- IATA: none; ICAO: none; FAA LID: M91;

Summary
- Airport type: Public
- Owner: Springfield/Robertson Airport Board
- Serves: Springfield, Tennessee
- Elevation AMSL: 706 ft (215 m)
- Coordinates: 36°32′12″N 086°55′16″W﻿ / ﻿36.53667°N 86.92111°W

Map
- M91 Location of airport in TennesseeM91M91 (the United States)

Runways
| Direction | Length |  | Surface |
| ft | m |
| 4/22 | 5,505 | 1,678 | Asphalt |

Statistics (2019)
- Aircraft operations (year ending 6/30/2019): 14,300
- Based aircraft: 65
- Source: Federal Aviation Administration

= Springfield Robertson County Airport =

Airport in Tennessee, United States

Springfield Robertson County Airport is a public use airport located three nautical miles (6 km) northwest of the central business district of Springfield, a city in Robertson County, Tennessee, United States. It is owned by the Springfield/Robertson Airport Board. This airport is included in the National Plan of Integrated Airport Systems for 2011–2015, which categorized it as a general aviation facility.

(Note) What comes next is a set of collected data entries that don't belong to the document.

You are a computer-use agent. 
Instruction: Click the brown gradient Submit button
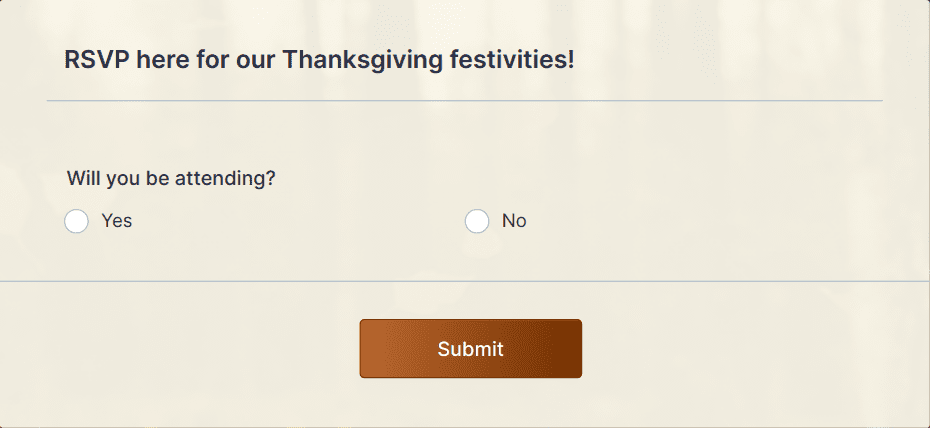point(470,349)
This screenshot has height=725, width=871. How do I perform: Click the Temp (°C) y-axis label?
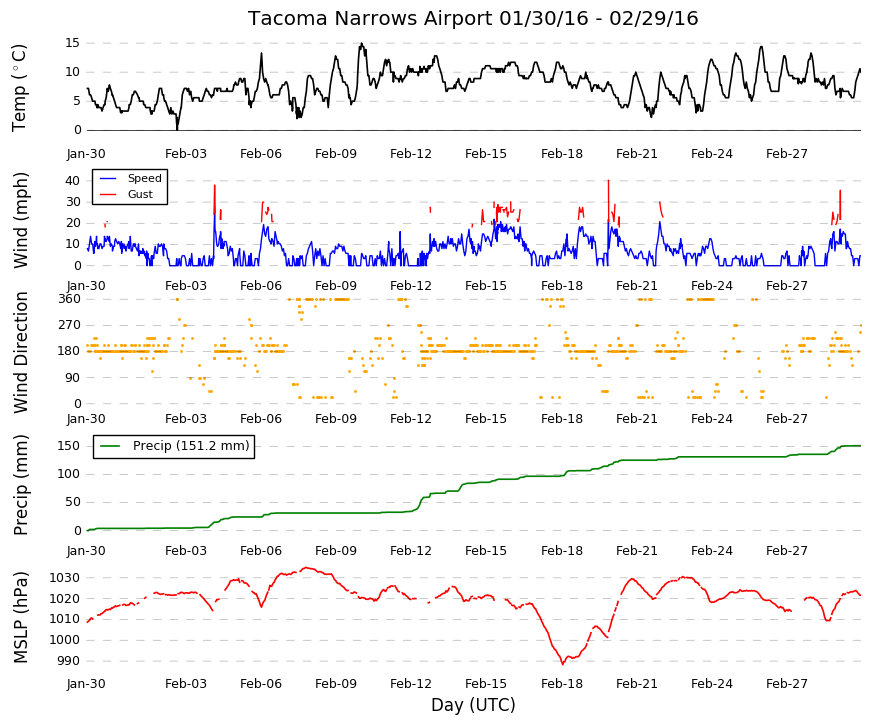(x=19, y=88)
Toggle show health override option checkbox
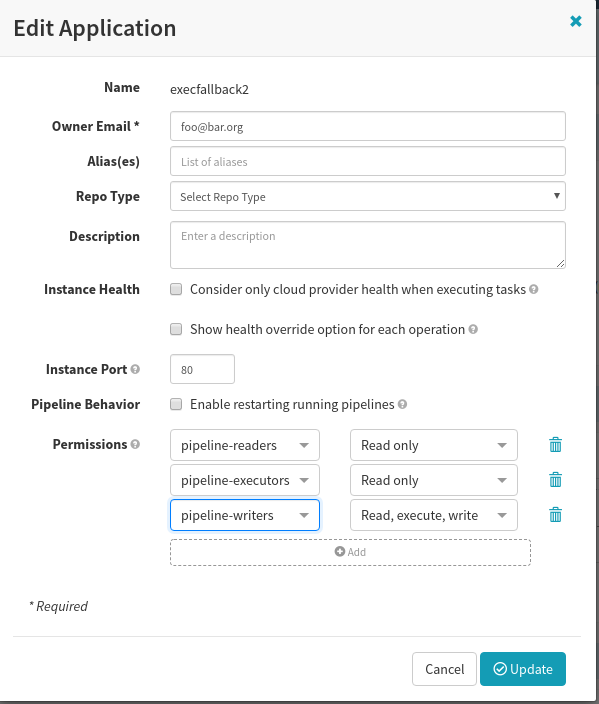The width and height of the screenshot is (599, 704). point(176,329)
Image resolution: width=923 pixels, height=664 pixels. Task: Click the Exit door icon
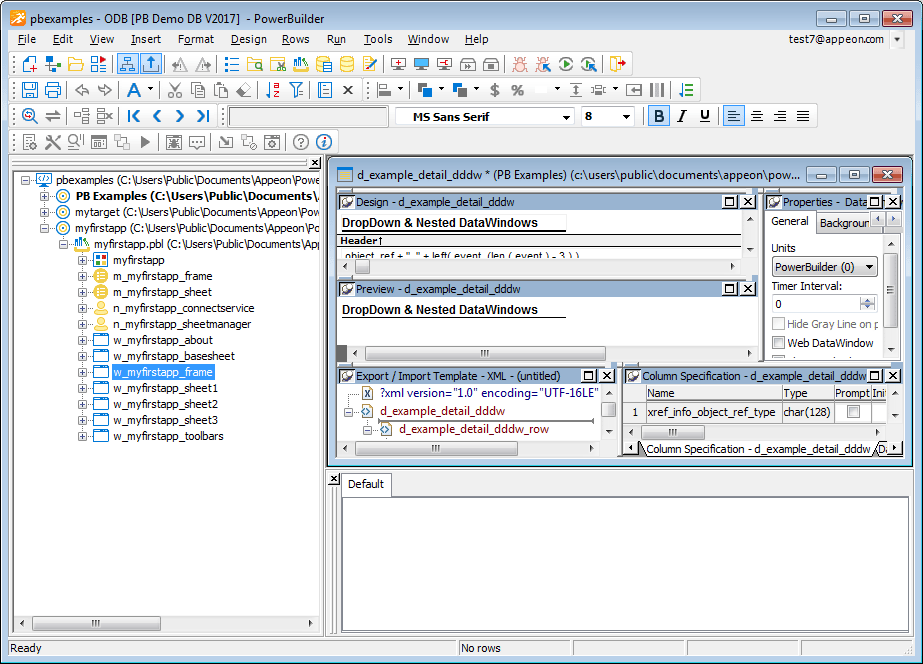point(619,64)
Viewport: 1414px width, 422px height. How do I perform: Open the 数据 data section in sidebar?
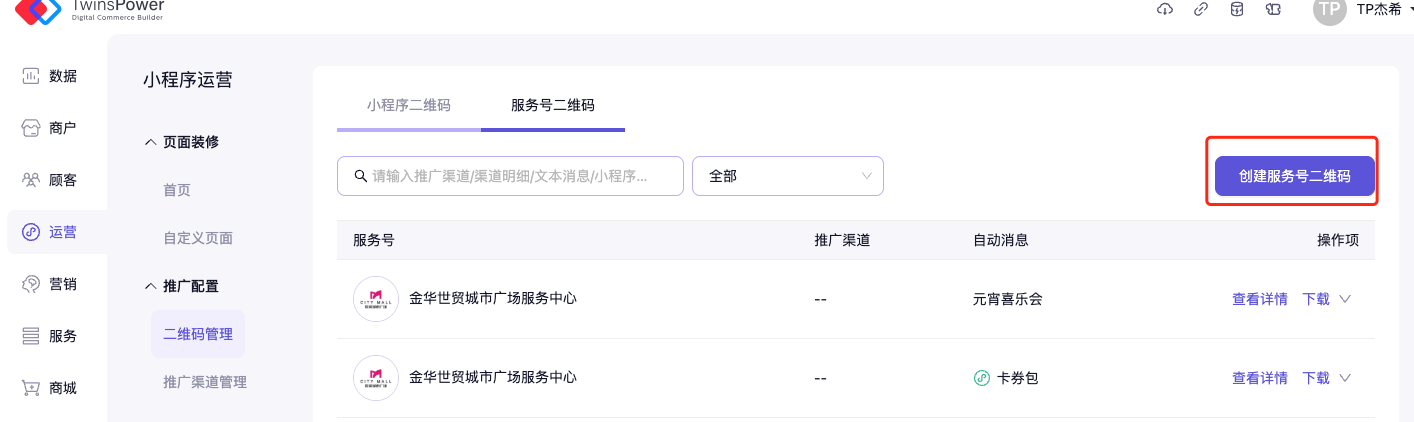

== Facilities and aircraft ==
Springfield Robertson County Airport covers an area of 148 acres (60 ha) at an elevation of 706 feet (215 m) above mean sea level. It has one runway designated 4/22 with an asphalt surface measuring 5,505 by 100 feet (1,678 x 30 m).

For the 12-month period ending June 30, 2019, the airport had 14,300 aircraft operations, an average of 39 per day: 84% general aviation, 13% military, and 3% air taxi. At that time there were 65 aircraft based at this airport: 56 single-engine, 2 multi-engine, and 7 helicopter.